Tribunal condena homem a dez anos de prisão por tráfico de droga para os Açores

Tribunal condena homem a dez anos de prisão por tráfico de droga para os Açores

 

Lusa/AO Online   Regional   16 de Jul de 2014, 18:39

O Tribunal de Sintra condenou a dez anos de prisão um homem que se dedicava, a partir da Grande Lisboa, ao envio de elevada quantidade de droga para os Açores, informou a Procuradoria-Geral Distrital de Lisboa (PGDL).

 

Segundo a nota da PGDL, um acórdão do Juízo de Grande Instância Criminal de Sintra, publicado em 11 de julho, condenou o arguido "que se dedicava, a partir da área da Grande Lisboa, à introdução de estupefacientes (heroína, cocaína e haxixe), em grandes quantidades, no arquipélago dos Açores".

O homem utilizava "correios de droga, por via aérea, para o envio do estupefaciente e para a recolha dos lucros obtidos com o negócio", acrescentou a nota dos serviços distritais do Ministério Público.

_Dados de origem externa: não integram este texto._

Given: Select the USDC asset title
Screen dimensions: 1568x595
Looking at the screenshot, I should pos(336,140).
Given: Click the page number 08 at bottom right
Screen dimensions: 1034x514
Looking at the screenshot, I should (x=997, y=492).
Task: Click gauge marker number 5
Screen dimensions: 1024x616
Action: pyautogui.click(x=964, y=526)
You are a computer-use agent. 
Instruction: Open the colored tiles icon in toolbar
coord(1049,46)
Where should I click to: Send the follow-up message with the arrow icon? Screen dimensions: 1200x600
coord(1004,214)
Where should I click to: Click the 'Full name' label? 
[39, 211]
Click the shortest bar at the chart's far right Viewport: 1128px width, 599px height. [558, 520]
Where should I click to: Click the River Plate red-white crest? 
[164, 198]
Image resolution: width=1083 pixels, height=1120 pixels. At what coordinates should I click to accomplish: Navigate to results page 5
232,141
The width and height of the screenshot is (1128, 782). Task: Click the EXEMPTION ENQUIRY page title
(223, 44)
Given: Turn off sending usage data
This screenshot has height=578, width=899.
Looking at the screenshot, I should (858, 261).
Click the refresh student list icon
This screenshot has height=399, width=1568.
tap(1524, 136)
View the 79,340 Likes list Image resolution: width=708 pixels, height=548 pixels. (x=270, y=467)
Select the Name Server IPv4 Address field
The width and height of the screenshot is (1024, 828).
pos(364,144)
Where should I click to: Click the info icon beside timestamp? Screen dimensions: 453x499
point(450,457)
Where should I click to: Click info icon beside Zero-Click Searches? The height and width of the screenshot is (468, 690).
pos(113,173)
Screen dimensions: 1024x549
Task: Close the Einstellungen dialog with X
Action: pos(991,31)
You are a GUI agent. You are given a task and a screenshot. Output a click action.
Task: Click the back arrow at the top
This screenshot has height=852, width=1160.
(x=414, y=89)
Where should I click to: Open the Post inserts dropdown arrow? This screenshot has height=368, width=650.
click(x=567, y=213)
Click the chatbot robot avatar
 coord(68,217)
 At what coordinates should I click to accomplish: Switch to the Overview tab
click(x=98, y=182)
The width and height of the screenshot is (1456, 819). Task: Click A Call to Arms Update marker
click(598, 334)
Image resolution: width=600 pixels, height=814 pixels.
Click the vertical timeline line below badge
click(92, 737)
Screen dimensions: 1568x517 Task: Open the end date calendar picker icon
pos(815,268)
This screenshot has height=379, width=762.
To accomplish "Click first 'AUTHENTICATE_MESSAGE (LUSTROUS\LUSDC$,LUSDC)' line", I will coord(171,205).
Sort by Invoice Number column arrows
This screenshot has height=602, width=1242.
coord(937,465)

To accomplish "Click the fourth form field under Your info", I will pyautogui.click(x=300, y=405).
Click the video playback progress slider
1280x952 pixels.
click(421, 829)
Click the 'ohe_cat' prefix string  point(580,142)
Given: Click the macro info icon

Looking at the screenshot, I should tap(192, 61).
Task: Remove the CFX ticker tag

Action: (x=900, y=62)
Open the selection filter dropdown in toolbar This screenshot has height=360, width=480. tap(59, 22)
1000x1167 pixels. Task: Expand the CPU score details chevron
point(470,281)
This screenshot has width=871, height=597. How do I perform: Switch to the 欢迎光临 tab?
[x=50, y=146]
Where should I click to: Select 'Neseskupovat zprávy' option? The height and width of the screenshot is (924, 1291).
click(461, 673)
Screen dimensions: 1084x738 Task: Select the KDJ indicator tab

"Para dissimular os valores realizados com o tráfico e obstar à sua eventual apreensão, o arguido convertia alguns dos valores obtidos com as vendas, na aquisição de veículos automóveis e motociclos", esclareceu a PGDL, adiantando que a propriedade dos veículos era registada em nome de terceiros, mas foram declarados perdidos a favor do Estado pelo tribunal.

Dois dos correios de droga foram condenados no mesmo processo, enquanto outros já tinham sido julgados anteriormente em tribunais dos Açores.

O principal arguido, com antecedentes criminais e que se encontrava em liberdade condicional, foi condenado a nove anos de prisão, por um crime de tráfico de estupefacientes agravado e como reincidente, e a três anos de prisão por branqueamento de capitais.

O tribunal decidiu aplicar, em cúmulo jurídico, uma pena de dez anos de prisão e condenar o arguido, de nacionalidade cabo-verdiana, na pena acessória de expulsão do território nacional, pelo período de dez anos.

O arguido vai permanecer em prisão preventiva até ao trânsito da decisão condenatória.

A nota da PGDL informa ainda que a investigação do caso foi realizada pela Unidade Nacional de Combate ao Tráfico de Estupefacientes da Polícia Judiciária, sob a direção do Departamento de Investigação e Ação Penal (DIAP) de Lisboa.